──────── Extracto del documento ────────
Han trascurrido cinco meses desde la declaratoria de emergencia sanitaria por la pandemia del coronavirus. Tras 166 días del primer contagio, nos acercamos a los 600 mil casos y alrededor de 26 mil 500 fallecidos, mientras que el domingo 16 de agosto superamos los 10 mil positivos en un día. Ocupamos uno de los primeros lugares del mundo de muertes e infectados por millón de habitantes.

Hemos sufrido una de las cuarentenas más duras y prolongadas sin la que, efectivamente, tendríamos varias veces más de fallecidos y afectados.

Pero los graves errores se siguen cometiendo, como el no derogar la norma que exige 99% de pureza para uso de oxígeno medicinal, la compra de implementos médicos a destiempo y con graves actos de corrupción, el no haber implementado plantas de oxígeno en todas las regiones y en las ciudades grandes, el no tener una adecuada atención primaria, y mantener insuficientes camas hospitalarias y UCI, entre otros muchos.

Nuestros problemas lo son por carencias, con un sistema de salud pública fragmentado e insuficiente al que no todos pueden acceder, aunque la vida y la salud sean derechos constitucionales y de toda la población.

La seguridad social, la atención médica, la educación, el saneamiento y el trabajo digno son derechos que el Estado está en la obligación de proporcionar, como mecanismos de igualdad, más allá de la capacidad de pago del ciudadano.

Surgimos a la vida republicana sin librarnos de la desigualdad y el racismo que aún hoy perviven, y la pandemia los muestra en toda su crudeza. Nuestra Constitución, liberal y republicana, no es considerada en las políticas de Estado. Debemos cambiar ese concepto erróneo de “nueva normalidad”

Como país somos una promesa y una ilusión, la que soñaron Basadre, Mariátegui y Haya de la Torre. Avancemos en hacerla realidad, superando carencias y errores.
──────── Información registrada ────────
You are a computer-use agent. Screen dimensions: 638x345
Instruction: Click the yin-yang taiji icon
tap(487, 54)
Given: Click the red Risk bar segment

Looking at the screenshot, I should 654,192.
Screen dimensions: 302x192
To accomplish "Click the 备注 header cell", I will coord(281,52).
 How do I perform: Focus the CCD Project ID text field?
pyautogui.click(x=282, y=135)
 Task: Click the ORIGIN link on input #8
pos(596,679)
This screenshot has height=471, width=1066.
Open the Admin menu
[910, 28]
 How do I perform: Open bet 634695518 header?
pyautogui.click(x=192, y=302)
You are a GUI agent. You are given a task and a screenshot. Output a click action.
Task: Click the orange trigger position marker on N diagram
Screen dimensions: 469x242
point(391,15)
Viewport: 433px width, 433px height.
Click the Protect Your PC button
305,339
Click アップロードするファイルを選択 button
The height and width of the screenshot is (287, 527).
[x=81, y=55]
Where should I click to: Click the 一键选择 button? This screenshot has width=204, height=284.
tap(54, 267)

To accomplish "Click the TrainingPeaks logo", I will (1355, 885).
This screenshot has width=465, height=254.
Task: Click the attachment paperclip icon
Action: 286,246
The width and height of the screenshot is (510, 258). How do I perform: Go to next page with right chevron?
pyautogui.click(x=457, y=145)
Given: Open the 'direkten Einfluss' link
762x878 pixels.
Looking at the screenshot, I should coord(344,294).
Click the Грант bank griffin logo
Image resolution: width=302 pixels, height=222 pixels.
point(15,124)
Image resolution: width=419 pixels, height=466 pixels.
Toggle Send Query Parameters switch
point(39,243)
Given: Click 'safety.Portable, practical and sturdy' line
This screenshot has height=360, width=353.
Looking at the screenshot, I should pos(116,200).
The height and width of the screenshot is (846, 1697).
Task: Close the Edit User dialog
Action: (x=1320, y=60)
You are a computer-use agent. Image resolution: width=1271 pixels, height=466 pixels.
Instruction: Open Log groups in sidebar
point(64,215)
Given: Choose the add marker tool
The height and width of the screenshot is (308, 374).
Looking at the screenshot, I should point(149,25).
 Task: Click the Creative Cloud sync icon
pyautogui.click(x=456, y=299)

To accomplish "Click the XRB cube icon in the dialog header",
────────
> [Instrucciones de tarea]
Por favor, reproduce textualmente el fragmento del texto sobre la pandemia que empieza en "La seguridad social, la" y termina en "carencias y errores.".

> [Respuesta]
La seguridad social, la atención médica, la educación, el saneamiento y el trabajo digno son derechos que el Estado está en la obligación de proporcionar, como mecanismos de igualdad, más allá de la capacidad de pago del ciudadano.

Surgimos a la vida republicana sin librarnos de la desigualdad y el racismo que aún hoy perviven, y la pandemia los muestra en toda su crudeza. Nuestra Constitución, liberal y republicana, no es considerada en las políticas de Estado. Debemos cambiar ese concepto erróneo de “nueva normalidad”

Como país somos una promesa y una ilusión, la que soñaron Basadre, Mariátegui y Haya de la Torre. Avancemos en hacerla realidad, superando carencias y errores.